Wasnt it true? Thas Amazon abused their AWS position and stole their competitors data, so thats why Germany's retail businesses are building their own Clouds

link

jacooper 1174 days ago

Any links? Interested on reading more about this

link

belmont_sup 1174 days ago

Here’s one

https://www.wsj.com/articles/amazon-scooped-up-data-from-its...

The gist is that yes it’s true. They’d come out with their own Amazon Basics branded stuff and push it to the top.

link

xeromal 1175 days ago

I worked on the volume licensing part of Microsoft years ago and deployments were stressful.
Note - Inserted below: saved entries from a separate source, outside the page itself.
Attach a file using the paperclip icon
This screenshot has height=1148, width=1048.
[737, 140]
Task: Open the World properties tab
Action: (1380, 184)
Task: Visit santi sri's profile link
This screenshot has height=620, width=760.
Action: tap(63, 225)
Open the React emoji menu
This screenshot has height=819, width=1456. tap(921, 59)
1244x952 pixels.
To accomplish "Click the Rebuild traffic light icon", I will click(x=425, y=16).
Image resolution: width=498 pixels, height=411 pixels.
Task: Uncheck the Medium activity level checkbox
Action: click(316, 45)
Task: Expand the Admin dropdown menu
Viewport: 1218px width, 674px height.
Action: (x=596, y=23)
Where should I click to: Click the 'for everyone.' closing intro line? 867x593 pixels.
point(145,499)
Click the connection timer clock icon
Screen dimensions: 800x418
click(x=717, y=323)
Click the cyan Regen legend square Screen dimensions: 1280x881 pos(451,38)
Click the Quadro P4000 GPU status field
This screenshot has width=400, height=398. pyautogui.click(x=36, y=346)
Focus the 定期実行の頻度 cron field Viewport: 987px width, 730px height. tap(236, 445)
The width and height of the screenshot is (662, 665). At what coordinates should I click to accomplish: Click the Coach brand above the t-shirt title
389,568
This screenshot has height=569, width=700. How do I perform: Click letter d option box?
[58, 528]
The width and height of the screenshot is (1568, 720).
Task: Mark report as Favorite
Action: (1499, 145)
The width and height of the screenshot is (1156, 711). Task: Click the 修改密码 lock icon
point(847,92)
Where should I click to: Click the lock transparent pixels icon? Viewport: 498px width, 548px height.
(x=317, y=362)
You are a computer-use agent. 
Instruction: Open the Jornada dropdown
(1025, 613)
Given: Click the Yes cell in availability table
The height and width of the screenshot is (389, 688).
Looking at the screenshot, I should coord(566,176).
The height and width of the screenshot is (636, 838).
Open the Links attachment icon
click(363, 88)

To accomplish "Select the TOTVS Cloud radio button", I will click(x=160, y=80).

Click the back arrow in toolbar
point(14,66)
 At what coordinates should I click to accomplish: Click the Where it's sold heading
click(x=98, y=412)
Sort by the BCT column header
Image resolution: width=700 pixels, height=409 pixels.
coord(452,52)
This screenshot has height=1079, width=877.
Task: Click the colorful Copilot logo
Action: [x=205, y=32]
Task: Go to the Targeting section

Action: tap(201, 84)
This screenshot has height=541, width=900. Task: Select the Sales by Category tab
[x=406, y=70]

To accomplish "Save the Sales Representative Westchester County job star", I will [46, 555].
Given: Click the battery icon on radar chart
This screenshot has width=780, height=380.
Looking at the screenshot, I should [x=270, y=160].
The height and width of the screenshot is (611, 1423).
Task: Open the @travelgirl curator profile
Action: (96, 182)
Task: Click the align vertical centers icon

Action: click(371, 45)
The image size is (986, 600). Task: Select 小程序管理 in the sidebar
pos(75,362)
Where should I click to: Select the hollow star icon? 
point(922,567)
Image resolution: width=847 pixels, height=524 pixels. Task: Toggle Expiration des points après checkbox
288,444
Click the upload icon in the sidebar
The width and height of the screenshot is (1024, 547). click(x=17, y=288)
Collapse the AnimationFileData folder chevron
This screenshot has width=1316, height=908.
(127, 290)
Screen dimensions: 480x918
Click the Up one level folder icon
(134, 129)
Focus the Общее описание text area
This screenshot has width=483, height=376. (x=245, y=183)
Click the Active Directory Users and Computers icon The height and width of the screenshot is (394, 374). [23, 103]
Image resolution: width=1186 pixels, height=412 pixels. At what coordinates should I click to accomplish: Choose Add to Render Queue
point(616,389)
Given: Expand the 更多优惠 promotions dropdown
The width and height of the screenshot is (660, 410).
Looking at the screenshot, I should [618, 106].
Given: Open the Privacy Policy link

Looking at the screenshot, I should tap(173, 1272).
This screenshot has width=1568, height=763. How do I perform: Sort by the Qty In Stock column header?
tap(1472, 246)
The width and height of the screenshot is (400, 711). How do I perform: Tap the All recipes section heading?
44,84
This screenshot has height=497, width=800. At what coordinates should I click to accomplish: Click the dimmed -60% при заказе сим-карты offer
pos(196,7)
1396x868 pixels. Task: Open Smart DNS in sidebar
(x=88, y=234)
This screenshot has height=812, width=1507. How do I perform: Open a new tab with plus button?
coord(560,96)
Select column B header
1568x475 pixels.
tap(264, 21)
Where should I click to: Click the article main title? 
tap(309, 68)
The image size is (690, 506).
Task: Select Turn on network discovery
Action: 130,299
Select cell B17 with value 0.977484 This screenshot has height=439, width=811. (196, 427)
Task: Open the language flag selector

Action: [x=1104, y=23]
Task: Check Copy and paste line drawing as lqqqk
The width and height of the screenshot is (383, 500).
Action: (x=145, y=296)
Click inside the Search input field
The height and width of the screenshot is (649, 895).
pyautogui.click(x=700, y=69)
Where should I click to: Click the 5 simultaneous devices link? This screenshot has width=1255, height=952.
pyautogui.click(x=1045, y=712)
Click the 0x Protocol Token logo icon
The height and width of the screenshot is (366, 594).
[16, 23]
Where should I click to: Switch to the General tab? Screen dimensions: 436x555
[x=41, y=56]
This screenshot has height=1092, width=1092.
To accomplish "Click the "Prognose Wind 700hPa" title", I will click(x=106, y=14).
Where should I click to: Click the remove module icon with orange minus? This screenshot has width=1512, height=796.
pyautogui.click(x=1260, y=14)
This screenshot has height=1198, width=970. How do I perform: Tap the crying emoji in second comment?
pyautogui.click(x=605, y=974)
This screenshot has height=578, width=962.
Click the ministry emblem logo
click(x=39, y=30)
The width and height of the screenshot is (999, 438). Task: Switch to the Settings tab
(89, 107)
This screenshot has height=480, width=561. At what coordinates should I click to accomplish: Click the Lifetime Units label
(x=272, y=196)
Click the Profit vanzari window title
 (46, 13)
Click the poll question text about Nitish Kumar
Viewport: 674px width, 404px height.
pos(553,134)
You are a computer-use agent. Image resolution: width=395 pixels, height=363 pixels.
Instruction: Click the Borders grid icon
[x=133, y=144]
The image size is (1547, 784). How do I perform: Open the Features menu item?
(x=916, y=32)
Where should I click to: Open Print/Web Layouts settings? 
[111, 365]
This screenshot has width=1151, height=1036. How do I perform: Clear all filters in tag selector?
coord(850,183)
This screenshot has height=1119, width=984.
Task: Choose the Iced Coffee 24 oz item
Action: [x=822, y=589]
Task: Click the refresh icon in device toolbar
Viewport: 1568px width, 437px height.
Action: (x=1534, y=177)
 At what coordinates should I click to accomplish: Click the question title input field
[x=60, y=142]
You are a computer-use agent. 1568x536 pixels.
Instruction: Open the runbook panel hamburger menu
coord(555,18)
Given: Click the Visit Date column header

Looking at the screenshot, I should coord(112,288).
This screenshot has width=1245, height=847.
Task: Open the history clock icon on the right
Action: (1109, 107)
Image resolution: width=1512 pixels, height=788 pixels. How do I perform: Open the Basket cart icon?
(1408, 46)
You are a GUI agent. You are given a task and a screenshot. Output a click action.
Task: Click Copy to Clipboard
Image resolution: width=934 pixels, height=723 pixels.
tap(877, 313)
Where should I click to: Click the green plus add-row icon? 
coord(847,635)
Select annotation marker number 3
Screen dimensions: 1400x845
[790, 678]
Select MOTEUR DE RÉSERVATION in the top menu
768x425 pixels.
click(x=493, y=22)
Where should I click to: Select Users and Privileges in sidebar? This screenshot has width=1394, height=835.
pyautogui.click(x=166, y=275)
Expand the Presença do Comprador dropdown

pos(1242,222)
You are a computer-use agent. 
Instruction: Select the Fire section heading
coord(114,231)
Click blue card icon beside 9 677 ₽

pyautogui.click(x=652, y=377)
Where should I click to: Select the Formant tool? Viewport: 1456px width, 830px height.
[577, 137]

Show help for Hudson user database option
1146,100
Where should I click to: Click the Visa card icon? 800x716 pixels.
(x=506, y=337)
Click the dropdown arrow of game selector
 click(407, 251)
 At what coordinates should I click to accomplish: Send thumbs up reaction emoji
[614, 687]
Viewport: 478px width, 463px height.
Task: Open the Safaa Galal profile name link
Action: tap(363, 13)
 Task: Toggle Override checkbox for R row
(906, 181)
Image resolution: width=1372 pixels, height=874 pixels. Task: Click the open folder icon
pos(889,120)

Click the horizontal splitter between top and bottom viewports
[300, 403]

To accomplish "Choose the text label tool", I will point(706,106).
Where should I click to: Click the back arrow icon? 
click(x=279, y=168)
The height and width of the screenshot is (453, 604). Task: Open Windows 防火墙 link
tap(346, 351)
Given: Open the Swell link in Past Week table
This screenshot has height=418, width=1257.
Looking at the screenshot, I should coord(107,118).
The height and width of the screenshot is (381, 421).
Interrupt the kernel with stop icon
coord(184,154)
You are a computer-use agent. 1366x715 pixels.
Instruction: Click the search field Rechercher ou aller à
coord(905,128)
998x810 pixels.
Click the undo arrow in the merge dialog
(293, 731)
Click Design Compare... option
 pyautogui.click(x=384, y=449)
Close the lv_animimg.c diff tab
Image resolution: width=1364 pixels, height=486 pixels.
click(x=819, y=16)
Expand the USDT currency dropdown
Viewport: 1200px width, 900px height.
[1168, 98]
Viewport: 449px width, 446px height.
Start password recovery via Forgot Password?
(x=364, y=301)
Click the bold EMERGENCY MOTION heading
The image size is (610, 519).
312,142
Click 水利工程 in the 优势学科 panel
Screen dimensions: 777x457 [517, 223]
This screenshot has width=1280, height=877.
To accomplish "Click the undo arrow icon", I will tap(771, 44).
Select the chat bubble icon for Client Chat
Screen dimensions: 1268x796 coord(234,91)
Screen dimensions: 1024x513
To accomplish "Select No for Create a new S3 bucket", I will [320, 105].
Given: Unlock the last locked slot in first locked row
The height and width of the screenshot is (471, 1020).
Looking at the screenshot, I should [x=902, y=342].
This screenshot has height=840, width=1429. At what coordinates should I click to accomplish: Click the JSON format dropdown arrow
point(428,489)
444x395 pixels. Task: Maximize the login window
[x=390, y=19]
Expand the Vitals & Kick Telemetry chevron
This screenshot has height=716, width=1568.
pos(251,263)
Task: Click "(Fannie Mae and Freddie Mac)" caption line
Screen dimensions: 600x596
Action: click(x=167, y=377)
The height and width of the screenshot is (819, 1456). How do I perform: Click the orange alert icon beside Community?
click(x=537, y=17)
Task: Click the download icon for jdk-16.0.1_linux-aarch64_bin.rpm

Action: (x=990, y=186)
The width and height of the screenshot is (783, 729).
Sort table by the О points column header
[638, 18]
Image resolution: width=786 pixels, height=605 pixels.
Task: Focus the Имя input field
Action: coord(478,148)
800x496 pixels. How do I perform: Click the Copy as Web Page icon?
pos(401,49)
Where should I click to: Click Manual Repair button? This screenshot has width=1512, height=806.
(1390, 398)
They'd start at friday late like 8pm or so and go until 8am in the morning. Everyone was on a long call the entire time. I hated it.

link

whynotmaybe 1175 days ago

At that point, I wondering if that's not me just because I updated some libraries on my local build agent.

link

lallysingh 1175 days ago

Azure?

link

zamalek 1175 days ago

Just another day doing DevOps for a Ruby on Rails product.

link

candiddevmike 1175 days ago

Today seems worse than yesterday. I'm getting wildly inconsistent results when viewing repositories after a push. Hard to tell if my push actually went through, and it's not triggering actions.

link

robofanatic 1175 days ago

exact same issue

link

SideburnsOfDoom 1175 days ago

It comes in around 09:30 on US east coast.

I suspect that it's related to high load.

link

pera 1175 days ago

Maybe they fired too many people this time? https://news.ycombinator.com/item?id=35334705

link

tonyhb 1175 days ago

From an SRE, one of their DB clusters failed. They use Vitess which is great, but it can be prone to hotspots and doesn't auto-shard. Heavy usage (esp. from large customers, rogue jobs) can take down the cluster. When it goes down, it's a PITA to resolve.

link

samlambert 1175 days ago

This literally isn't true and looks awfully like the talking points of one of our competitors.

link

tonyhb 1175 days ago

Ah, unbalanced shards via wrong sharding keys was an issue at one point, IIRC. I remember talking with an SRE there when something bad happened at GitHub last year, and I know that this time the current DB cluster failed.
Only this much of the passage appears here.